Процедуры , представленные здесь следовать спецификации BMBL намеченные CDC 1. Тем не менее, представленные протоколыспецифичные для IRF-Фредерик. Каждый BSL-4 объекта имеет различные стандартные операционные процедуры (СОП) и методы работы, которые влияют на выполнение экспериментов в лаборатории BSL-4. Альтернативные процедуры управления потоком отходов и выполнения анализов бляшки могут отличаться в зависимости от управления и функционирования этих лабораторий. Тем не менее, общее понимание установки костюма лаборатории и процедуры для выполнения работы с классом II шкафов внутри среды BSL-4 BSL-4 поможет ученым понять ограничения и последствия для безопасности при рассмотрении исследования высокого риска патогенов. Повышение информированности внешних сотрудников за трудностей, окружающих работу в лаборатории BSL-4 может привести к скорректированным ожиданий и большей легкостью в разработке медицинских контрмер против в научном сообществе.

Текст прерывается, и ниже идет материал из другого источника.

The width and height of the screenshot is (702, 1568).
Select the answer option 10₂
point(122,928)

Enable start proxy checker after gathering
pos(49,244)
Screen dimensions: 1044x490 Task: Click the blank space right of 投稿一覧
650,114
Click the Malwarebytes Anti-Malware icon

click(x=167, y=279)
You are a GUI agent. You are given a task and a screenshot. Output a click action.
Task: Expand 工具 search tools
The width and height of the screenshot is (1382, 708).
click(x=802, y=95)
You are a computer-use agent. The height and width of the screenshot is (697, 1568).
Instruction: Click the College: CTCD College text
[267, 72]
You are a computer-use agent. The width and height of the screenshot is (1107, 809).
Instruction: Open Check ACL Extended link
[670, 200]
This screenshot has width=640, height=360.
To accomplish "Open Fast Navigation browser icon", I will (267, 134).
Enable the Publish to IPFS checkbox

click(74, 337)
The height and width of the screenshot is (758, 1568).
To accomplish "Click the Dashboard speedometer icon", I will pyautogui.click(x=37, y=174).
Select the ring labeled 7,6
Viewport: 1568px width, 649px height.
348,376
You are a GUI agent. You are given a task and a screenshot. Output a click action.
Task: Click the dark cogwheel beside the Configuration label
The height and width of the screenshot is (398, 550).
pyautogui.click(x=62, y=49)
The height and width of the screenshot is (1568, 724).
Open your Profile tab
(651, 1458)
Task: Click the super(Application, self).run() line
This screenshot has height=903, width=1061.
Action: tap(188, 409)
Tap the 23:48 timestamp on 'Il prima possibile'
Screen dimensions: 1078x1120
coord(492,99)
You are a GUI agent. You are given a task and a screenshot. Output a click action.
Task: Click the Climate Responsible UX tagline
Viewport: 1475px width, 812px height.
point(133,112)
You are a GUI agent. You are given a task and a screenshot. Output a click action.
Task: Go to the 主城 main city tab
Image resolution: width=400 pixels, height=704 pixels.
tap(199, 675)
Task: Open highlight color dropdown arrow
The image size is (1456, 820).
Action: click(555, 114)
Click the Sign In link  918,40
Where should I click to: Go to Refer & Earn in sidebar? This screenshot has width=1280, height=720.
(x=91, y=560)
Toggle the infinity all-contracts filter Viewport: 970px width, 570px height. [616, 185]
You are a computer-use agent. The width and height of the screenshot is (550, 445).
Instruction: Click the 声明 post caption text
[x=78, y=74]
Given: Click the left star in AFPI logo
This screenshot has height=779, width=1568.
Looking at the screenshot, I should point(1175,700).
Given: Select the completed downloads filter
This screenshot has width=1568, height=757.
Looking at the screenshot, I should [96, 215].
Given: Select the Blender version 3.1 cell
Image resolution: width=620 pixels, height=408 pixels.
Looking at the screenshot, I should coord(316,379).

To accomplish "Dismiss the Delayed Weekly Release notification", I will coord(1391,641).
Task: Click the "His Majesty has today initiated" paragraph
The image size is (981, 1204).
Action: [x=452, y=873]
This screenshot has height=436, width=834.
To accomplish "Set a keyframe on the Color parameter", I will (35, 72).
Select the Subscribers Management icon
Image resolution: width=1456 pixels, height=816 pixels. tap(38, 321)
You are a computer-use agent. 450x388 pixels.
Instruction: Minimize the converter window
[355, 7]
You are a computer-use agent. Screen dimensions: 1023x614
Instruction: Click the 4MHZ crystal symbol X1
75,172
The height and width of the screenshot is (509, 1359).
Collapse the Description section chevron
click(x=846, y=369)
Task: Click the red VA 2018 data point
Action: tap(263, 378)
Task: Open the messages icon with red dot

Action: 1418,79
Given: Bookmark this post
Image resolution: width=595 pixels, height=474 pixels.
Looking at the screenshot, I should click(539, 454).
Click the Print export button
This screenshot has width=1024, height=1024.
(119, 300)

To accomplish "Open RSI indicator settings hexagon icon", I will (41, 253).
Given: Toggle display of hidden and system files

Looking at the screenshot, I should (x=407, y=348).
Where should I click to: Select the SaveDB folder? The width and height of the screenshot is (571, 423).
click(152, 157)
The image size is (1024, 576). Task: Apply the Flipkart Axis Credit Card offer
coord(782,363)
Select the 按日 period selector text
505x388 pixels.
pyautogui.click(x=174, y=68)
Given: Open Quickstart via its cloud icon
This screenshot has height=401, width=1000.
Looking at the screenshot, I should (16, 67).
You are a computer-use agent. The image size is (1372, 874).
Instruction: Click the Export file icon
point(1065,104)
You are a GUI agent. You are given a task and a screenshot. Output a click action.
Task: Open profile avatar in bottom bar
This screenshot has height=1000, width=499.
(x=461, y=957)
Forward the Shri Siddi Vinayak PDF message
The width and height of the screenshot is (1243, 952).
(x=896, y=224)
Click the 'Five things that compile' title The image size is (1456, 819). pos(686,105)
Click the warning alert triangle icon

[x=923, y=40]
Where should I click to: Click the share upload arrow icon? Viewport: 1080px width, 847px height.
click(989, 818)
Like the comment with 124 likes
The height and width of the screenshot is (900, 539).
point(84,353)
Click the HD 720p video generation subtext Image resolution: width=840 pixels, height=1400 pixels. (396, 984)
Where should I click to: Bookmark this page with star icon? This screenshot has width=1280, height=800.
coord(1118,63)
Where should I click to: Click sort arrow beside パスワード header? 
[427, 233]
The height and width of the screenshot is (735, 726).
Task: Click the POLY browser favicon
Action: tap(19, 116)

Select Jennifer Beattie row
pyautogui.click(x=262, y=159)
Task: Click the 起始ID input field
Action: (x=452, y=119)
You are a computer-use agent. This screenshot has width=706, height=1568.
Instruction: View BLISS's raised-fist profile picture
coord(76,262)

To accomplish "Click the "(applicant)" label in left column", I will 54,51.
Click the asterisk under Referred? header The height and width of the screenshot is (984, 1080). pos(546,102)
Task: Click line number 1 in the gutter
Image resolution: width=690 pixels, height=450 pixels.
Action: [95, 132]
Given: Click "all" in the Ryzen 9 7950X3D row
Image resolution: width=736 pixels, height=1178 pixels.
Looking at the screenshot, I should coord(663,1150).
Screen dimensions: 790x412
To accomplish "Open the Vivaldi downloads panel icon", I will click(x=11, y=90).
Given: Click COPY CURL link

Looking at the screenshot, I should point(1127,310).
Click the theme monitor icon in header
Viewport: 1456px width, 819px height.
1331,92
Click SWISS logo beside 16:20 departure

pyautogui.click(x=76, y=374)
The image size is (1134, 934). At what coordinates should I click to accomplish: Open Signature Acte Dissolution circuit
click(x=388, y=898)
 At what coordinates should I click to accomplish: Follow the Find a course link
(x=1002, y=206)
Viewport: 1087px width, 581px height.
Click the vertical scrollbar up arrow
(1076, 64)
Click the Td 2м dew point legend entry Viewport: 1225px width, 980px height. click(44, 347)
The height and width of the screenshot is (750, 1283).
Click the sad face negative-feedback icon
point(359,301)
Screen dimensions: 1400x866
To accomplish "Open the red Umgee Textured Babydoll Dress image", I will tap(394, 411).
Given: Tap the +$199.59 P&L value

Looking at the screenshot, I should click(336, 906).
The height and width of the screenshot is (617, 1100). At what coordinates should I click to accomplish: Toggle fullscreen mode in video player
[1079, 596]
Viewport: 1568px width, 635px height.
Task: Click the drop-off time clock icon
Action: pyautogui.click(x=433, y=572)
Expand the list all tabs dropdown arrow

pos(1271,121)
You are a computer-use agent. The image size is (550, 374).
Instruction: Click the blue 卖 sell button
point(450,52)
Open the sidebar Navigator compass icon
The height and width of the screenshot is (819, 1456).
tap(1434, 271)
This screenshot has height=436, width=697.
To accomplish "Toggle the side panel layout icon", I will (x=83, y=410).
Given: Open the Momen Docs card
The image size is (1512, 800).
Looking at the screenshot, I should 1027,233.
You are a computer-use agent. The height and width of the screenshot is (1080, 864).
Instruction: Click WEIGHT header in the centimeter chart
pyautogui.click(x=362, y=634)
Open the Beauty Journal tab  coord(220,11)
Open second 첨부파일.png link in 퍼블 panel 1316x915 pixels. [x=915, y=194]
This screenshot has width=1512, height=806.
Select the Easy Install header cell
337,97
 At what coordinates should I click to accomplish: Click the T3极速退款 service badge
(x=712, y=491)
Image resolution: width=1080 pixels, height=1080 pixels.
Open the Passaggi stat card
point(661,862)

Subscription Required. Please recommend JoVE to your librarian.

Protocol

1. Лаборатория Вход

  1. Соберите все поставки из лаборатории BSL-2 для эксперимента (например, клетки, средств массовой информации, а также расходные материалы ) до вступления в лаборатории BSL-4.
  2. Завершите процедуру входа в BSL-4 (подробно описан в работе 7).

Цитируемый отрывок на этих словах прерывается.